#### [About this exercise]
Please return each record exactly, leaving nothing out.

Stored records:
>>

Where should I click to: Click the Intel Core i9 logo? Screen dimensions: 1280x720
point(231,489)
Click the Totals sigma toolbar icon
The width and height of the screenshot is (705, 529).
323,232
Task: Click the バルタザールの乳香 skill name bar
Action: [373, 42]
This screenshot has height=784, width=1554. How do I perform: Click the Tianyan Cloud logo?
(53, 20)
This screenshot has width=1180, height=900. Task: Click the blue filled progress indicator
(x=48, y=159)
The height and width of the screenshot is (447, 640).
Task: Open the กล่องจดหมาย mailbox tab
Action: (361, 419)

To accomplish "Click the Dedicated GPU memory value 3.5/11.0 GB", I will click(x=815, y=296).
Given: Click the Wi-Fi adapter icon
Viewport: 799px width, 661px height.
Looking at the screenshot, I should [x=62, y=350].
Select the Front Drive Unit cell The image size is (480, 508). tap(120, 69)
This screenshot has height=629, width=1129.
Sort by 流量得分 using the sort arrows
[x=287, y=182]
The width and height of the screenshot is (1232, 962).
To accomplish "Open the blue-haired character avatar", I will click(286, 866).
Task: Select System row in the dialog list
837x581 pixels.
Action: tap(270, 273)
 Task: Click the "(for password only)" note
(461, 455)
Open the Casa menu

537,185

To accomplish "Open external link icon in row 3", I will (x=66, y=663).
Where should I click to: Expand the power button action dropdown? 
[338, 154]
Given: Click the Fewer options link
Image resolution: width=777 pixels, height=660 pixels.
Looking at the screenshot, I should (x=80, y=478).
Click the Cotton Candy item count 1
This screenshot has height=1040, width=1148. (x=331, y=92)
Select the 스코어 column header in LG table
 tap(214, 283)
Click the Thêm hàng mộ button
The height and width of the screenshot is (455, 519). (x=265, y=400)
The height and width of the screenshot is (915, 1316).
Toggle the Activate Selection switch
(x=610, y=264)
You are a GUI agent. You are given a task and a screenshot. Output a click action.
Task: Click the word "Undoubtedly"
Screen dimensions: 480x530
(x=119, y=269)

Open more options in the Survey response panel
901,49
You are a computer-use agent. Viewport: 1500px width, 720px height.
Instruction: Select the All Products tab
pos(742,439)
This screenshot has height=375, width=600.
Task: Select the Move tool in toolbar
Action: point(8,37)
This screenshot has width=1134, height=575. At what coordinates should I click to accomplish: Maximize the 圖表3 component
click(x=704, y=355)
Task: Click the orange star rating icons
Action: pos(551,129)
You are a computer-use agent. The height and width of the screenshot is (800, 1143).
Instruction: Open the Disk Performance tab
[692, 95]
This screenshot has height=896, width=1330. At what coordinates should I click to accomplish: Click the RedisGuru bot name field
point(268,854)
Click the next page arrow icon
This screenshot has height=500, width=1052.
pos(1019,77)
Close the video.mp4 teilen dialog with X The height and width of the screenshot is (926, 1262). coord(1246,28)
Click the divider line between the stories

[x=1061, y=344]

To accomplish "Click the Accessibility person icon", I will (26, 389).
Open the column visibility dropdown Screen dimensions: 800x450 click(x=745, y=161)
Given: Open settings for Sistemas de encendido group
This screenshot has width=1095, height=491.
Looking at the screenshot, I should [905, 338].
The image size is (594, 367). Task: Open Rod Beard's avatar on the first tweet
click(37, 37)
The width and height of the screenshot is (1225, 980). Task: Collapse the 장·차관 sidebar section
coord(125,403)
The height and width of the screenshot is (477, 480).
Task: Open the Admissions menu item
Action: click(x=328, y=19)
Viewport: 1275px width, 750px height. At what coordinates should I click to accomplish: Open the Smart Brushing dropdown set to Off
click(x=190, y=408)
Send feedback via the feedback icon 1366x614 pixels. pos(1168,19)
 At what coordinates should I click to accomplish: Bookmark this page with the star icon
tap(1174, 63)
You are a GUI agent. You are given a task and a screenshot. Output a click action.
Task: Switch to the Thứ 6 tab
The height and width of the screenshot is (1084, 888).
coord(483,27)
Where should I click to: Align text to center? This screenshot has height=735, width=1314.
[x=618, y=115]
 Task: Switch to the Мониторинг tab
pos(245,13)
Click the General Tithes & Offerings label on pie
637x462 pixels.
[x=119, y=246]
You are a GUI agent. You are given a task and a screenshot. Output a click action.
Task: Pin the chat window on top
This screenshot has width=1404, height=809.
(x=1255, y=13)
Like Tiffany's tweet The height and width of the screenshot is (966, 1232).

<<

#### [Result]
Where should I click to: Click the Intel Core i9 logo? Screen dimensions: 1280x720
point(231,489)
Click the Totals sigma toolbar icon
The width and height of the screenshot is (705, 529).
323,232
Task: Click the バルタザールの乳香 skill name bar
Action: [373, 42]
This screenshot has height=784, width=1554. How do I perform: Click the Tianyan Cloud logo?
(53, 20)
This screenshot has width=1180, height=900. Task: Click the blue filled progress indicator
(x=48, y=159)
The height and width of the screenshot is (447, 640).
Task: Open the กล่องจดหมาย mailbox tab
Action: (361, 419)

To accomplish "Click the Dedicated GPU memory value 3.5/11.0 GB", I will click(x=815, y=296).
Given: Click the Wi-Fi adapter icon
Viewport: 799px width, 661px height.
Looking at the screenshot, I should [x=62, y=350].
Select the Front Drive Unit cell The image size is (480, 508). tap(120, 69)
This screenshot has height=629, width=1129.
Sort by 流量得分 using the sort arrows
[x=287, y=182]
The width and height of the screenshot is (1232, 962).
To accomplish "Open the blue-haired character avatar", I will click(286, 866).
Task: Select System row in the dialog list
837x581 pixels.
Action: tap(270, 273)
 Task: Click the "(for password only)" note
(461, 455)
Open the Casa menu

537,185

To accomplish "Open external link icon in row 3", I will (x=66, y=663).
Where should I click to: Expand the power button action dropdown? 
[338, 154]
Given: Click the Fewer options link
Image resolution: width=777 pixels, height=660 pixels.
Looking at the screenshot, I should (x=80, y=478).
Click the Cotton Candy item count 1
This screenshot has height=1040, width=1148. (x=331, y=92)
Select the 스코어 column header in LG table
 tap(214, 283)
Click the Thêm hàng mộ button
The height and width of the screenshot is (455, 519). (x=265, y=400)
The height and width of the screenshot is (915, 1316).
Toggle the Activate Selection switch
(x=610, y=264)
You are a GUI agent. You are given a task and a screenshot. Output a click action.
Task: Click the word "Undoubtedly"
Screen dimensions: 480x530
(x=119, y=269)

Open more options in the Survey response panel
901,49
You are a computer-use agent. Viewport: 1500px width, 720px height.
Instruction: Select the All Products tab
pos(742,439)
This screenshot has height=375, width=600.
Task: Select the Move tool in toolbar
Action: point(8,37)
This screenshot has width=1134, height=575. At what coordinates should I click to accomplish: Maximize the 圖表3 component
click(x=704, y=355)
Task: Click the orange star rating icons
Action: pos(551,129)
You are a computer-use agent. The height and width of the screenshot is (800, 1143).
Instruction: Open the Disk Performance tab
[692, 95]
This screenshot has height=896, width=1330. At what coordinates should I click to accomplish: Click the RedisGuru bot name field
point(268,854)
Click the next page arrow icon
This screenshot has height=500, width=1052.
pos(1019,77)
Close the video.mp4 teilen dialog with X The height and width of the screenshot is (926, 1262). coord(1246,28)
Click the divider line between the stories

[x=1061, y=344]

To accomplish "Click the Accessibility person icon", I will (26, 389).
Open the column visibility dropdown Screen dimensions: 800x450 click(x=745, y=161)
Given: Open settings for Sistemas de encendido group
This screenshot has width=1095, height=491.
Looking at the screenshot, I should [905, 338].
The image size is (594, 367). Task: Open Rod Beard's avatar on the first tweet
click(37, 37)
The width and height of the screenshot is (1225, 980). Task: Collapse the 장·차관 sidebar section
coord(125,403)
The height and width of the screenshot is (477, 480).
Task: Open the Admissions menu item
Action: click(x=328, y=19)
Viewport: 1275px width, 750px height. At what coordinates should I click to accomplish: Open the Smart Brushing dropdown set to Off
click(x=190, y=408)
Send feedback via the feedback icon 1366x614 pixels. pos(1168,19)
 At what coordinates should I click to accomplish: Bookmark this page with the star icon
tap(1174, 63)
You are a GUI agent. You are given a task and a screenshot. Output a click action.
Task: Switch to the Thứ 6 tab
The height and width of the screenshot is (1084, 888).
coord(483,27)
Where should I click to: Align text to center? This screenshot has height=735, width=1314.
[x=618, y=115]
 Task: Switch to the Мониторинг tab
pos(245,13)
Click the General Tithes & Offerings label on pie
637x462 pixels.
[x=119, y=246]
You are a GUI agent. You are given a task and a screenshot. Output a click action.
Task: Pin the chat window on top
This screenshot has width=1404, height=809.
(x=1255, y=13)
Like Tiffany's tweet The height and width of the screenshot is (966, 1232).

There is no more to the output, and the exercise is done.